O hay otros que quieren justificar su descuido, su ausencia de las cosas de
Dios remachando alguna conducta equivocada en aquel familiar o amigo que si se
acerca a Dios. Esto contiene un sutil pero poderoso mecanismo psicológico de
defensa. Algo así como: “Tu, que vas a la Iglesia
debes portarte 100 % bien, mientras que yo, que no voy a la Iglesia tengo
derecho a portarme mal”.
Quizás lo
que muchos no hemos alcanzado a entender es que la gente no va a la Iglesia
porque es buena sino porque está luchando para serlo. Y luchar por ser mejor
con medios legítimos es un derecho que todo ser humano tiene. Es como si a un
estudiante de medicina se le exigiera ser un perfecto médico durante su época
de aprendizaje. Esto sería incoherente y falto de respeto y realismo.
El
cristiano, en su afán de ser santo, está siempre en actitud humilde de
conversión, de cambio. Él sabe que siempre habrá algo qué transformar, qué mejorar.
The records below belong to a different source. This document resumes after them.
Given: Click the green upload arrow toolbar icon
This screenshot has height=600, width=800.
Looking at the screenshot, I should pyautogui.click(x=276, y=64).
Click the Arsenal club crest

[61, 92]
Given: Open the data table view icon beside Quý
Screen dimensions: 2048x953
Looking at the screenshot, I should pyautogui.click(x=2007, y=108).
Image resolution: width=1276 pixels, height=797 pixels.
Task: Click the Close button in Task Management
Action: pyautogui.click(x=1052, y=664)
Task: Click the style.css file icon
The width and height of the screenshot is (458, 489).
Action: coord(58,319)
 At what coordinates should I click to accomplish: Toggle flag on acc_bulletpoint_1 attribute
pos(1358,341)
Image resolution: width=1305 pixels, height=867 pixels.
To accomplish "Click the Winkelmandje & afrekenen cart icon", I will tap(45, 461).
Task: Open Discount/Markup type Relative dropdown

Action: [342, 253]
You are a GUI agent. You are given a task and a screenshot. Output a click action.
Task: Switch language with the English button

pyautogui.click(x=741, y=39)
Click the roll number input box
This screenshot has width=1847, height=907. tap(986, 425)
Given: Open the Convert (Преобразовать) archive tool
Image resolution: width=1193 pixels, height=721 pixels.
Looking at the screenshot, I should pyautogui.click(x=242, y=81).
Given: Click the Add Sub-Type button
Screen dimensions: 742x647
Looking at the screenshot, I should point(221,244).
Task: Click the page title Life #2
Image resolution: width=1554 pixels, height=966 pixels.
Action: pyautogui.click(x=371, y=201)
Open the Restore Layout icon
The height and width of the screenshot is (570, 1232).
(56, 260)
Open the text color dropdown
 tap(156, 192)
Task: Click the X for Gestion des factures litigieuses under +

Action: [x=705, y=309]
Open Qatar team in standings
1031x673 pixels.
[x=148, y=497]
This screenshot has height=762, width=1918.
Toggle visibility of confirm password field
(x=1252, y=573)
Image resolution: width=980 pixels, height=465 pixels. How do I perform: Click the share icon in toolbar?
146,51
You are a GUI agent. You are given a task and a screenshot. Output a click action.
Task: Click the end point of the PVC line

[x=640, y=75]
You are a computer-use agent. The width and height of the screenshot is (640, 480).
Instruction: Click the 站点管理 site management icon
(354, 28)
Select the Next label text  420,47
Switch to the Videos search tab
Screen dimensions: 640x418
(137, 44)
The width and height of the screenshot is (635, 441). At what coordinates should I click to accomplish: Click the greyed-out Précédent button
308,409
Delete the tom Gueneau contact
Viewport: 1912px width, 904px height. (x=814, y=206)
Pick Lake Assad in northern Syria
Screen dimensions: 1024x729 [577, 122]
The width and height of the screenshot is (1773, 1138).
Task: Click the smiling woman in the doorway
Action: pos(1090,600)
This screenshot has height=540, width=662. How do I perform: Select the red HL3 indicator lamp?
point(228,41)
Y se sabe frágil y susceptible de caídas y retrocesos. Pero eso no lo desanima
ya que es consciente de contar siempre con Cristo. Su lema es: “el peregrino está expuesto al polvo del camino”.
Es de
suma importancia poner bien en claro que quien quiere emprender la vida de
santidad, es decir, quién quiere crecer en su vida cristiana debe aceptar el
esfuerzo y la lucha constante. Debe rechazar la mediocridad, la
superficialidad, el simplismo y la comodidad. En la tradición cristiana existe
una palabra que nos habla del esfuerzo indispensable en la búsqueda de la
perfección cristiana. Dicha palabra es “ascesis” que
significa ejercicio, disciplina, esfuerzo continuo.
En la fe
significa el conjunto de esfuerzos mediante los cuales se quiere progresar en
la vida moral y religiosa; y refiriéndose la vida cristiana, incluye todos los
esfuerzos orientados a obtener la perfección cristiana.
Ahora, no
es posible hablar de un ideal, de un proyecto, de una meta como es la santidad
sin plantear el cómo llegar a realizar dicho ideal. Por eso es imprescindible
hablar de los medios concretos de santificación o corremos el riesgo de que
todo quede en puras palabras o en un ideal irrealizable; y si algo nos ha
enseñado el cristianismo es a llevar a cabo la palabra de Dios, a ponerla en
práctica para acreditarle el valor que tiene. Sobre los medios los invitó
revisar los dos primeros temas en donde se plantea esto de manera clara.
Deseo
finalizar esta reflexión volviendo al principio. Allí se dijo que ser santo es
ser alegre, lo cual no implica la negación de la visita del sufrimiento y el
dolor, que son parte de la vida del hombre. Sólo que nunca será lo mismo sufrir
con Cristo que sufrir sólo, ya que con Cristo el sufrimiento adquiere un rico
significado (me permite ser solidario con la salvación del mundo) mientras que
el sufrimiento sin Cristo es abatimiento, desolación, fracaso y capitulación.
Ser
santo, en una palabra es el deseo de vivir plenamente la vida humana que Dios
nos dio para poder alcanzarlo a Él de manera total.